# Thread: finding characteristic polynomial, problem with the question?

1. ## finding characteristic polynomial, problem with the question?

Hi.
I was asked to find the characteristic polynomial of A.
A has the following attributes:

$A\in M_n(F)$

$rankA=1$

$n\geq 2$

$traceA=0$

I argue that there is a contradiction here!

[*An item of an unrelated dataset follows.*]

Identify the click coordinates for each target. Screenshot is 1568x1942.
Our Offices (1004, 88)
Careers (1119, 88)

if $rankA=1$, it means that: $dimV_0=dimKerA=n-1$.
if $dimKerA=n-1$ then it means that the diagonal matrix D (who has the eignvalues on it's main diagonal), has some $\lambda$ in its $d_{1,1}$ entry, and the rest are zeroes. meaning, D looks like this:
$\begin{bmatrix}\lambda & 0 & . & . & . & 0\\ 0 & 0 & & & & .\\ . & & 0 & & & .\\ . & & & 0 & & .\\ . & & & & 0 & .\\ 0 & 0 & . & . & . & 0\end{bmatrix}$
now, the problem is, that $traceA=0$, and since the trace is the sum of the eignvalues, we'll get that $\lambda=0$, and that means that $rankA=0$! (and not 1 as stated in the question)

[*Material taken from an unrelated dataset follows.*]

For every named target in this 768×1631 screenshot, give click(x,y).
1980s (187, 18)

2. ## Re: finding characteristic polynomial, problem with the question?

Hi,
I think you'd best rethink your analysis. Does the following matrix satisfy the conditions?

$A=\begin{bmatrix}1&1\\-1&-1\end{bmatrix}$

What is the characteristic polynomial of A?

3. ## Re: finding characteristic polynomial, problem with the question?

OK, now I see what was wrong with my analysis.
I thought that elementary row operations doesn't change the transformation.
dunno why...